Text segment
(begin)

If there is only one letter, that means the book is either a general overview of that primary class or it contains so many of the different subclasses that it was impossible to classify it as any one of them in particular. If there is no second letter then the first numeric part (discussed below) will represent the second level of the hierarchical tree. If there is a second letter then that letter subdivides the primary class into different subclasses. There could be anywhere from just a few to almost 26 different subclasses. (They skip some letters to avoid confusion.) This second letter, if it exists, represents the second level of the hierarchical tree. To see this, go to the above link and click on any of the listed classes.

The second part of the call number consists all the numbers either up to the end of the line (on the spine), or a period, or a space, whichever comes first. This second part even further subdivides the sub-classes into perhaps thousands of different sub-sub-classes. (Don't worry, I am not going to make you start keeping track of the number of "sub-sub-sub-subs.") This second part can consist of from one to four digits. The important part to note is that this is the only part that is sorted as if it were a whole number. This is discussed further when I describe the actual system for creating the folder structure.

Now things start to get a little complicated due to the fact that all the parts after this are optional and some of the parts are divided from the other parts in different ways. I don't know exactly why they designed it this way. I could certainly have thought of a more consistent system but I wasn't there. Fortunately, we aren't actually classifying the books. All we have to do is read the number. For the most part, any time you see a period, a space, or an end of line after from this point in the call number forward, then that starts a new "part" of the call number. There are exceptions but you will see they aren't relevant to this system.

The next (optional) part consists of just a set of numbers. If it exists, it will have a period between it and the first set of numbers. It is usually listed right on the same line as the first two parts (the one or two letters and up to four digits).  This part is sorted as if it were the decimal part of the number right before it and even further subdivides whatever narrow category is indicated by the first number. If you thought 21 primary classes times an average of 12 subclasses, times perhaps 9999 more subdivisions - or 2,519,748 categories - were enough, you would be wrong. There are a heck of a lot of books out there.

In fact, there is yet another possible level of further sub-divisions. If it exists, it will consist of a single letter followed by one or more digits. It will likely have a period before it and a space or another period after it. This type of letter-number combination is called a "cutter" after the librarian who invented them way back when they were working all this stuff out. There are two tricky things to this part:

  1. Unlike the first two parts which was letters followed directly by numbers, this letter-number combination is just one part. The numbers are inseparable from the letter.
  2. There may be from zero to two parts that look like this. If there is only one "letter-number-combination (or "cutter") then that cutter is used to sort all the different books about a very specific topic by author. I call it the "author cutter" but I don't know if librarians use that term. Since we are not going to put each different book by each different author in a separate sub-folder all by itself, we are only concerned if there are two of these cutters. If there are two, then the first of the two is the one we use in this system.

(end)

Material to process
(begin)

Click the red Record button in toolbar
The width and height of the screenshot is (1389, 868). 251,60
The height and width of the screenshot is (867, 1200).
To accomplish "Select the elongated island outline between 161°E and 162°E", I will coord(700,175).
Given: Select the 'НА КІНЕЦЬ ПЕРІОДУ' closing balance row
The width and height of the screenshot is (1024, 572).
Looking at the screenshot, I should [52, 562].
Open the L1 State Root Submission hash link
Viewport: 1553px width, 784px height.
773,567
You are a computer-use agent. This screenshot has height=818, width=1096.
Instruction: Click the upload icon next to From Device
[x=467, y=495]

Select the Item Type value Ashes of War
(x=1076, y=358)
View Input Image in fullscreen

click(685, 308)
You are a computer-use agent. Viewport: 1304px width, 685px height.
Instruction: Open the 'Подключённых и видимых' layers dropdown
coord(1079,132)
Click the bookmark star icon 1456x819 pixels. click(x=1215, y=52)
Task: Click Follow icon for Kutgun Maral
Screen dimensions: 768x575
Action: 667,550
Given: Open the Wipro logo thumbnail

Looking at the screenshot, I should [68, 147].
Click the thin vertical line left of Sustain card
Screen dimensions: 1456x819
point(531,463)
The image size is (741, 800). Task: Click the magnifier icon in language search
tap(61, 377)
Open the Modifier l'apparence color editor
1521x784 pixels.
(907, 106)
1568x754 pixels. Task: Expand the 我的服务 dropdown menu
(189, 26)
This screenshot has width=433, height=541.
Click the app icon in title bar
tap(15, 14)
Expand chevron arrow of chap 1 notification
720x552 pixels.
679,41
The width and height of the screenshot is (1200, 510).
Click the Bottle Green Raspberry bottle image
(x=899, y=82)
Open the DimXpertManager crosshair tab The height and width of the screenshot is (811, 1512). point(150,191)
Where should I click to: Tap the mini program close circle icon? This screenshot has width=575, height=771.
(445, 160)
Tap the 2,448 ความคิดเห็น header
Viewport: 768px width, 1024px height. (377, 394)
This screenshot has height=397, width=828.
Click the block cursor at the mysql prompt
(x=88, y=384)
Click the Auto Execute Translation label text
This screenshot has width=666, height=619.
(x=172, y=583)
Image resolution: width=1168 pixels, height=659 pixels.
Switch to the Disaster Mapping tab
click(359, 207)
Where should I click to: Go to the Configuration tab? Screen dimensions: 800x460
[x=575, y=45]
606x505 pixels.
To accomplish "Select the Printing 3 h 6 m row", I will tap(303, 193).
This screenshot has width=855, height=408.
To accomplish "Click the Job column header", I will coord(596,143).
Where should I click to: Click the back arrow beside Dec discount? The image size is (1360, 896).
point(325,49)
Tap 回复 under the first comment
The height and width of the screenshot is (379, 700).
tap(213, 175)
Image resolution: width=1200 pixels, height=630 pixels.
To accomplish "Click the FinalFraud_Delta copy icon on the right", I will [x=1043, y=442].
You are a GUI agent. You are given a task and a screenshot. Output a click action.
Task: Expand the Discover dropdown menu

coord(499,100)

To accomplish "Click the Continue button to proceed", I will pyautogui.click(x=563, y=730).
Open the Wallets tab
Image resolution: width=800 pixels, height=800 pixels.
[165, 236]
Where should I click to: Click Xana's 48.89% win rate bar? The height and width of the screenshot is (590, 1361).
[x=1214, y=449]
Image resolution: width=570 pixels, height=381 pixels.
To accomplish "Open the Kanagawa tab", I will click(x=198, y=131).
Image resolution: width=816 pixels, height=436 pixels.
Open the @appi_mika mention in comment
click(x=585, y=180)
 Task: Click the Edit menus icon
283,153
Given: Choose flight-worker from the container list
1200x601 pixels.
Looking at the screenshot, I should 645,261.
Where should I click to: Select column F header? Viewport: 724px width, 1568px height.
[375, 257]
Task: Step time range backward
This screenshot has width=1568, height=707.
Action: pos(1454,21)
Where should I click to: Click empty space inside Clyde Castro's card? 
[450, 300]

(end)

Tasks
1. Copy the part of the call number text that begins at the words "1. Unlike the" and ends after "in this system.".
2. Arrange the entries as a Markdown table with the columns Row and Entry line, starting at the first line of the entries and ending after the line that contains "Open the DimXpertManager". Leave out blank lines.

Responses in order
1.
1. Unlike the first two parts which was letters followed directly by numbers, this letter-number combination is just one part. The numbers are inseparable from the letter.
  2. There may be from zero to two parts that look like this. If there is only one "letter-number-combination (or "cutter") then that cutter is used to sort all the different books about a very specific topic by author. I call it the "author cutter" but I don't know if librarians use that term. Since we are not going to put each different book by each different author in a separate sub-folder all by itself, we are only concerned if there are two of these cutters. If there are two, then the first of the two is the one we use in this system.

2.
| Row | Entry line |
|---|---|
| 1 | Click the red Record button in toolbar |
| 2 | The width and height of the screenshot is (1389, 868). 251,60 |
| 3 | The height and width of the screenshot is (867, 1200). |
| 4 | To accomplish "Select the elongated island outline between 161°E and 162°E", I will coord(700,175). |
| 5 | Given: Select the 'НА КІНЕЦЬ ПЕРІОДУ' closing balance row |
| 6 | The width and height of the screenshot is (1024, 572). |
| 7 | Looking at the screenshot, I should [52, 562]. |
| 8 | Open the L1 State Root Submission hash link |
| 9 | Viewport: 1553px width, 784px height. |
| 10 | 773,567 |
| 11 | You are a computer-use agent. This screenshot has height=818, width=1096. |
| 12 | Instruction: Click the upload icon next to From Device |
| 13 | [x=467, y=495] |
| 14 | Select the Item Type value Ashes of War |
| 15 | (x=1076, y=358) |
| 16 | View Input Image in fullscreen |
| 17 | click(685, 308) |
| 18 | You are a computer-use agent. Viewport: 1304px width, 685px height. |
| 19 | Instruction: Open the 'Подключённых и видимых' layers dropdown |
| 20 | coord(1079,132) |
| 21 | Click the bookmark star icon 1456x819 pixels. click(x=1215, y=52) |
| 22 | Task: Click Follow icon for Kutgun Maral |
| 23 | Screen dimensions: 768x575 |
| 24 | Action: 667,550 |
| 25 | Given: Open the Wipro logo thumbnail |
| 26 | Looking at the screenshot, I should [68, 147]. |
| 27 | Click the thin vertical line left of Sustain card |
| 28 | Screen dimensions: 1456x819 |
| 29 | point(531,463) |
| 30 | The image size is (741, 800). Task: Click the magnifier icon in language search |
| 31 | tap(61, 377) |
| 32 | Open the Modifier l'apparence color editor |
| 33 | 1521x784 pixels. |
| 34 | (907, 106) |
| 35 | 1568x754 pixels. Task: Expand the 我的服务 dropdown menu |
| 36 | (189, 26) |
| 37 | This screenshot has width=433, height=541. |
| 38 | Click the app icon in title bar |
| 39 | tap(15, 14) |
| 40 | Expand chevron arrow of chap 1 notification |
| 41 | 720x552 pixels. |
| 42 | 679,41 |
| 43 | The width and height of the screenshot is (1200, 510). |
| 44 | Click the Bottle Green Raspberry bottle image |
| 45 | (x=899, y=82) |
| 46 | Open the DimXpertManager crosshair tab The height and width of the screenshot is (811, 1512). point(150,191) |